Nas NSCGJ-SP (Tomo II):
Item 131, Cap. XVI:
“A procuração outorgada para a prática de atos em que exigível o instrumento público também deve revestir a forma pública.”
Item 42, Cap. XVI:
“O Tabelião de Notas, antes da lavratura de quaisquer atos, deve conferir as procurações para verificar se obedecem à forma exigida, se contêm poderes de representação para a prática do ato notarial e se as qualificações das partes coincidem com as do ato a ser lavrado […].”
Exemplos práticos:
- Negócios imobiliários acima de 30 salários mínimos (art. 108, CC);
- Separação, divórcio ou inventário extrajudicial (Lei 11.441/2007).
Sobre este último, o item 107, Cap. XVI das Normas de SP, é claro:
Admitem-se inventário e partilha extrajudiciais com viúvo(a) ou herdeiro(s) capazes, inclusive por emancipação, representado(s) por procuração formalizada por instrumento público com poderes especiais.
Importante ressalva:
Quando a forma pública do ato final não for exigência legal (isto é, quando se tratar apenas de uma faculdade), a procuração pode ser particular. É o caso da escritura pública de alienação fiduciária, que pode ser lavrada com base em procuração particular. Isso foi reconhecido no Processo nº 2018/83376 da CGJ-SP, com base na interpretação do art. 657 do CC e nas próprias NSCGJ.
2. A vontade direta da lei
Há hipóteses em que a exigência da procuração pública decorre de imposição direta da lei, independentemente da forma do ato. Um exemplo clássico é o casamento por procuração (art. 1.542, CC), que exige instrumento público. Por outro lado, a habilitação para o casamento admite representação por procuração particular (art. 1.525, CC).
Normas de SP (Provimento 58/89, Item 83, Cap. XVII):
- A procuração para casamento deve ser pública, conter poderes especiais, nome do futuro cônjuge e regime de bens.
- Prazo máximo: 90 dias.
- Se lavrada no exterior, deve ser legalizada, traduzida e registrada em RTD.
3. O sujeito que outorga a procuração
O terceiro aspecto é o perfil do outorgante, especialmente nos casos em que a lei exige a forma pública devido à sua condição pessoal: analfabetos, deficientes visuais, incapazes ou pessoas impossibilitadas de assinar (art. 654, CC).

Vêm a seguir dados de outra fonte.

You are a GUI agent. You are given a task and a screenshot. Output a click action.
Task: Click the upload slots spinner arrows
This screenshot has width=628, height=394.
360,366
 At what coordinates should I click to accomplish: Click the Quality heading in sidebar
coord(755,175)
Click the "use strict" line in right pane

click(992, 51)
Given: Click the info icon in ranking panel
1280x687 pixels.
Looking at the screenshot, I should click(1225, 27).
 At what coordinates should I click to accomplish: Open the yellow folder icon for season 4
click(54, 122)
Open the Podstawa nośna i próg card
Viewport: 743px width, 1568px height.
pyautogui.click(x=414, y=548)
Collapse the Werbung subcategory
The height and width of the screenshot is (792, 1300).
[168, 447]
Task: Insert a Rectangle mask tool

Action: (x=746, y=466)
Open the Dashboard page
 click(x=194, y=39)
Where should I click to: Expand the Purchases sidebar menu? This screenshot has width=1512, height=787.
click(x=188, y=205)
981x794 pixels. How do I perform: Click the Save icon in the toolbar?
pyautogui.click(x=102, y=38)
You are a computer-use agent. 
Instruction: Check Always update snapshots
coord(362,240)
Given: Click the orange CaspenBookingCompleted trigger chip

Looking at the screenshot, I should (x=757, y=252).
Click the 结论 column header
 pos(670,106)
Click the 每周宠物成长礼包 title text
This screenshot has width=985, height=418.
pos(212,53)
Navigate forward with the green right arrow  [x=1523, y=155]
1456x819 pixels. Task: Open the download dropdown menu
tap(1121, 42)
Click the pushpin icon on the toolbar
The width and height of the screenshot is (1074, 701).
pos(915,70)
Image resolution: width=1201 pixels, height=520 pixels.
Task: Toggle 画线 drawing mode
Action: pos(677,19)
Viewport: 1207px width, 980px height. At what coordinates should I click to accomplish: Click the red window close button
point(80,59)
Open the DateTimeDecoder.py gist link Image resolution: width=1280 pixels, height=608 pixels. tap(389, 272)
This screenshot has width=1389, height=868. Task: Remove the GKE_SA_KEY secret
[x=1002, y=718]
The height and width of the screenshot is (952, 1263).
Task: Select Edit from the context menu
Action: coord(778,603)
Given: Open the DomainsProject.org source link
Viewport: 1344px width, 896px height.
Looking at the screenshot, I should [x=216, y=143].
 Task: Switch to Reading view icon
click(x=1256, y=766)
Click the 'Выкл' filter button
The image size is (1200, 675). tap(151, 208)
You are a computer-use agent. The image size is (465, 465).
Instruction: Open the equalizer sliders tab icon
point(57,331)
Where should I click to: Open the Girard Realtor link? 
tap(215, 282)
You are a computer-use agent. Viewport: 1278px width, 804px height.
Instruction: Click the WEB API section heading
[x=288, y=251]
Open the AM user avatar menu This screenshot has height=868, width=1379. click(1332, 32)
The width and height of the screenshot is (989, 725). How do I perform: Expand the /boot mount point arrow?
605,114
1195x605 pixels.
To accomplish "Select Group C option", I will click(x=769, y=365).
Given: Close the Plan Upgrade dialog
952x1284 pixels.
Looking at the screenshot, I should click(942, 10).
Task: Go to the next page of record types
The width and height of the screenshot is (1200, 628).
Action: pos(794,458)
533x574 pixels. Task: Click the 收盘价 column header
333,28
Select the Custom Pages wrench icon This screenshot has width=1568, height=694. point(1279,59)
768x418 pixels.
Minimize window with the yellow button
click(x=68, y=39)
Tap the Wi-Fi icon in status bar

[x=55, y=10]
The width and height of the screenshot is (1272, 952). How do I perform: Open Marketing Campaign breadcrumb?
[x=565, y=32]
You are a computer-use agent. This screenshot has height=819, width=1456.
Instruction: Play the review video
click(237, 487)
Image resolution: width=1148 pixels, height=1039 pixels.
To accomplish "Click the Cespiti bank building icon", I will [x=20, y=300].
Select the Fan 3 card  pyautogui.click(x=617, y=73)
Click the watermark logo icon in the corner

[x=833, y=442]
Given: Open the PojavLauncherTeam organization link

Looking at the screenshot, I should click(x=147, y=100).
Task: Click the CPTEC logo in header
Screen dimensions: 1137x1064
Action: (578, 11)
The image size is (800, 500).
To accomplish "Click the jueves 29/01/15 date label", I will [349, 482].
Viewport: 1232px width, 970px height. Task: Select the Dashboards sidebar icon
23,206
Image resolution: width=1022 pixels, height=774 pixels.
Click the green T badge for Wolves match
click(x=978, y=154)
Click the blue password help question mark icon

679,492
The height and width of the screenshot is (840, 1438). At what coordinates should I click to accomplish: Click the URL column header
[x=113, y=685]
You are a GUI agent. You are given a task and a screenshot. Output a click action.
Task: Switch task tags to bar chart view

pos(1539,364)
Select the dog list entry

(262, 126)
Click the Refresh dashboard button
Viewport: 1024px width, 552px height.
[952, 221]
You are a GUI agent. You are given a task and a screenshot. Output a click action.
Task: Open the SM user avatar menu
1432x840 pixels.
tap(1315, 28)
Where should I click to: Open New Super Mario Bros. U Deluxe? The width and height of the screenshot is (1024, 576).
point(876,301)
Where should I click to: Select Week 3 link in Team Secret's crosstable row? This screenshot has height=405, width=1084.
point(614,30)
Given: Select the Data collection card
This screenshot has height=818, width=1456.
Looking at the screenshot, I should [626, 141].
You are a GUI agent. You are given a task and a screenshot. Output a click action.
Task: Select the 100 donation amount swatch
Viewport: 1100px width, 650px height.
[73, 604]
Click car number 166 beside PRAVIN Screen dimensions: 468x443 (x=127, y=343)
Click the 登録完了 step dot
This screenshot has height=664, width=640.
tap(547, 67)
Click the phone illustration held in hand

A redação do artigo 654 pode causar confusão:
“Todas as pessoas capazes são aptas para dar procuração mediante instrumento particular […]”
Contudo, essa disposição não invalida o artigo 657. A correta interpretação é que apenas pessoas capazes podem outorgar procuração por instrumento particular, mas não necessariamente em qualquer situação. Devem ser respeitadas as exigências da forma legal e da natureza do ato.
Jurisprudência ilustrativa:
Em ação de usucapião, foi considerada inválida a procuração particular outorgada por autora analfabeta, por ausência da forma pública (TJSP, Apelação Cível).
Normas de SP (Item 28, Cap. XIII):
- Quando a parte não puder assinar, outra pessoa capaz pode fazê-lo a seu rogo, com declaração no ato.
- As impressões digitais devem ser colhidas com coletores adequados, vedando-se o uso de carimbos.
Considerações finais
A exigência de instrumento público para a procuração não decorre apenas de uma formalidade excessiva, mas da necessidade de segurança jurídica e proteção das partes envolvidas, especialmente diante de atos que envolvam maior gravidade, solenidade ou risco.
A correta análise desses três aspectos, forma do ato, imposição legal e condição do outorgante, é fundamental para evitar nulidades e garantir a validade dos atos praticados por meio de mandato.